Given that the crypto markets are unregulated, they are also full of rug pulls, scams, and front-running/manipulative tactics by exchanges. All of these contribute to the negative sum nature.
It can be argued that the negative sum nature of crypto goes beyond the negative investor expectancy. The massive energy costs and hardware waste for negative sum assets that are primarily used for speculation means there are negative externalities that impact non-speculators and the general population. We’ve already seen some of these negative externalities through overstrained power grids and chip shortages.
Real Life Example: OTC Pump & Dump Paid Stock Promotion
While you don’t see them much anymore due to SEC crackdowns, paid stock promotions were quite common on the OTC markets a decade ago. This is where a group of insiders, who have a large number of shares of a penny stock for no cost, pay for the stock to be promoted either through hard mailers or through internet ads. This paid stock promotion encourages people to start buying the stock.

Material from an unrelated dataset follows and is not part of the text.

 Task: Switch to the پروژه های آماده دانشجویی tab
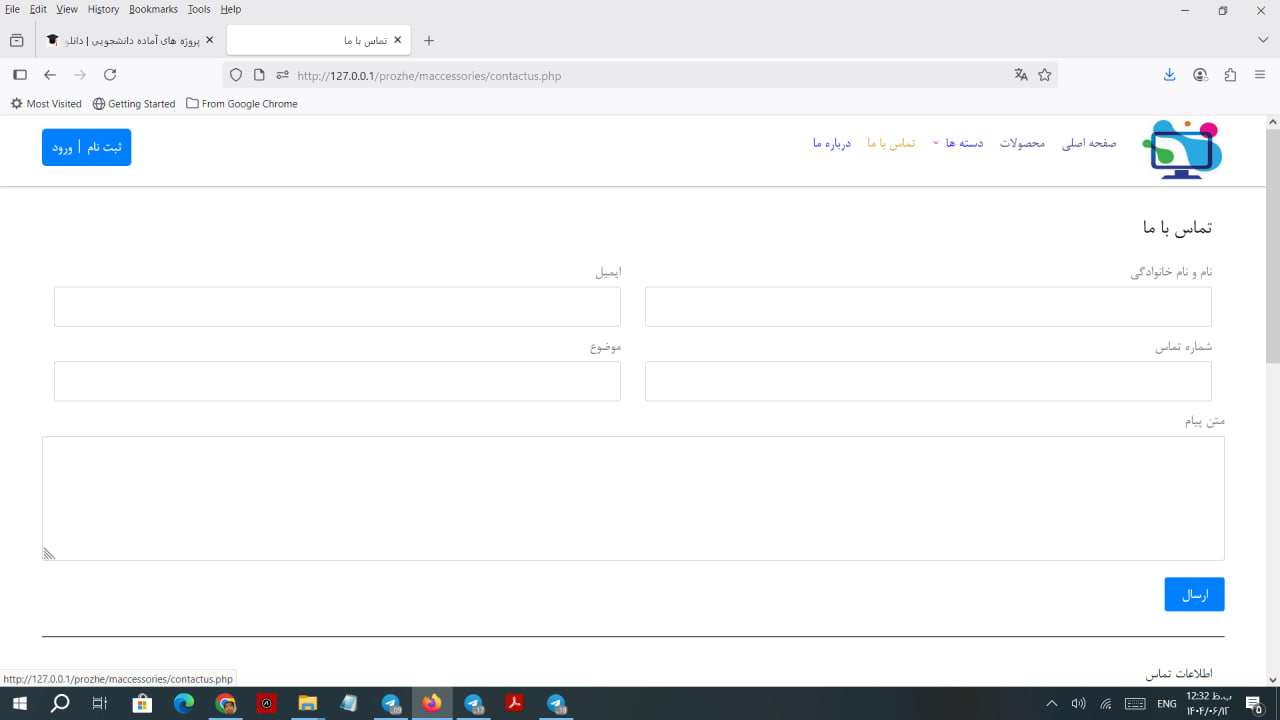pyautogui.click(x=130, y=41)
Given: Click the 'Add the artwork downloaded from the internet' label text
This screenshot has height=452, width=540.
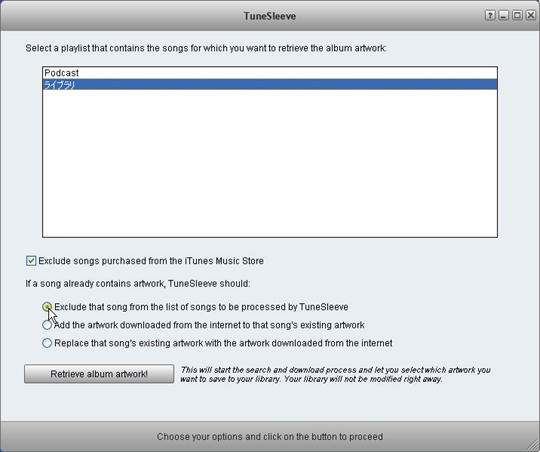Looking at the screenshot, I should pyautogui.click(x=209, y=325).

The stock promoters may also engage in manipulative trading techniques like wash trading (something that is also quite common in crypto … for other similarities between crypto and OTC penny stocks, check out my post here) to create the appearance of interest in the stock. People start to buy the stock. But who are they buying the stock from? The insiders who got their shares for free. Eventually, the insider finish selling their shares, and the stock promotion stops. Suddenly there is no one left to bid on the stock, and it collapses, leaving all of the retail holding the bag, while the insiders walk away with millions.

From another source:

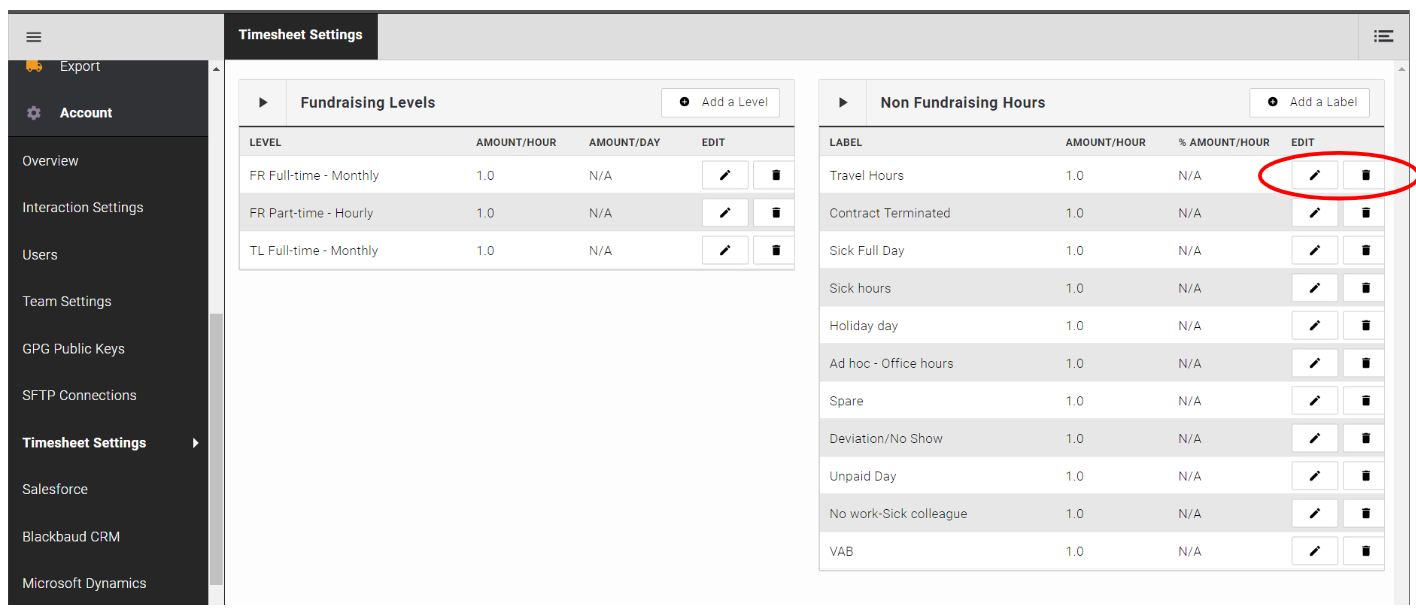
Task: Click the Add a Label button
Action: [1309, 102]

This is a negative sum game. Investors are putting their money into the stock. However, the insiders got their shares for free. They never put any money into the pot. They are only extracting from the pot. Thus, the insiders are being paid out by the investors. Yes, a few investors who are smart enough to exit before the dump can get out with a profit, but that only comes at the cost of another investor losing. In aggregate, the amount of money that investors can extract is much less than what they put in.
Know What You Own
The bottom line is that you really need to truly understand what you own. If you’re going to put your money into something, understand what type of game you’re playing, and act accordingly. Understand where money is going, and who the primary winners and losers are most likely to be. If you understand money flows and the game you’re playing, you’ll be more likely to make money and less likely to lose money. As the old saying goes:
God give me the strength to invest in positive sum games, trade zero sum games, and avoid negative sum games, and the wisdom to know the difference.– Moi
Disclosure: Due to the negative sum nature and system risks in the crypto ecosystem, I have a small MSTR short and some long-dated BITO puts. I am also an InvestorsUnderground affiliate and receive a commission for anyone who signs up for their services through links on my site.